Дети остановились, неслышно посовещались и, как усталые старички, медленно пошли к колодам с березовым соком.
— Дак, может, под лопату сажать будем, а детей отпустим? — скорей для разговора, чтоб отвести душу да самим себе доказать необходимость
— Под лопату оно интеллигентней, ясное дело, — осторожно замечает Дуриманиха, возясь с плугом. — Правда, сколько ж тых лопат надо? Да сколько баб? А землищи-то сколищи! Истосковалась она, бедная, может, горше, чем мы…
— А, дак нихай жилы лопаются, так, по-твоему? — с раздражением от голода и усталости, вскинулась Варвара. — Света белого глаза уже не бачуть! Сердце уже камнем по голове бухает!..
— Ладно вам, женщины, — проговорила Городская негромка, стеснительно, будто не делила она с ними на равных эту же лямку. — На собрании решили.
— А ты уже и погавкать нам не даешь! — набросилась на нее Варвара. — Может, выболится скорей, а ты все женщины да женщины… Женщины — это когда жисть по-людски да платье по фасону, а в этих тряпках да при такой каторге одно только и подходит, что «бабы».
— Не расходись, Варвара! Цить! — хлопая ладонью по зеркалу отвала, строго сказала Дуриманиха. — Может, без этой вот борозды, без каторги твоей, некому б было на хронте стрелять.
— На хронте, на хронте, — незлобно передразнила ее Варвара. — А у нас тебе что тут? Не хронт? Если не горше…
Бабы без агитации все понимали. Замолкли и затихли, остановив глаза на догорающих головешках костра.

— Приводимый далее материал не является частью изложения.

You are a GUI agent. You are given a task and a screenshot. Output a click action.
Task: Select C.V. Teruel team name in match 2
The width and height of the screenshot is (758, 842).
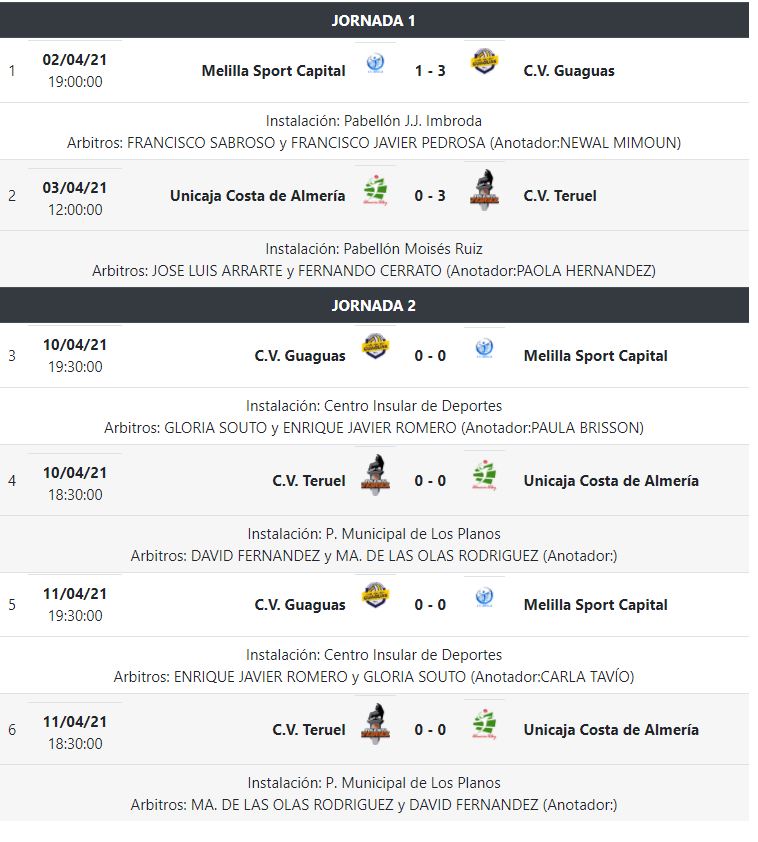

— Господи Милостивый! — пригорюнилась Варвара. — Нечто ж я баба? — тихо пожаловалась она себе, будто рядом с ней никого не было. — Паровоз я стожильный. Задубела и высохла, как хряпка какая… И пот уже мой кобылой воняет. Даст Бог, мужика встрену где, дак сраму не отберусь: забыла уже куда и что, и как это бывает. Вот вам истинный крест, — перекрестилась она, валясь спиной на пашню. — Все чисто забыла…
Видя, как крестится Варвара, перекрестилась и глухонемая Кулина.
С поникшими в подоле руками, кулем сидела она у костра и, вытянув перед собой ноги, глазами следила за бабами, особым чутьем улавливая смысл разговора.
На слова Варвары только вздохнули бабы да еще больше притихли.
Молчала и Дуриманиха. Свесив с колен сухие руки, она по-мужски сидела на краю борозды, задумчиво глядя на свои, изуродованные работой и временем худые, мосластые ноги, с выпирающими костями больших, загнутых пальцев. «И куда все подевалось?»- подумала она без всякой к себе жалости, силясь только понять, когда ж она так безоглядно себя растратила, да вспомнить не могла.
Тяжело и с болью вздохнула двадцатилетняя Вера и Дуриманиха подняла голову.
В стороне, сложив под грудями руки, на корточках сидела Вера и ритмично, как убаюкивают ребенка, покачивалась.
Дуриманиха все поняла. Заметили это и другие бабы.
— Эх, Веерка ты Веерка неслухмяная, — подсела к ней Надежда. — Говорила тебе, дурочке: «Намотай на лямку тряпок побольше», дак не послушала. Девки, — обратилась она к бабам, — давайте за плуг ее поставим: грудь дурочка намулила.
— Наподбрикивалась, — присела перед Верой Дуриманиха. — Покажь.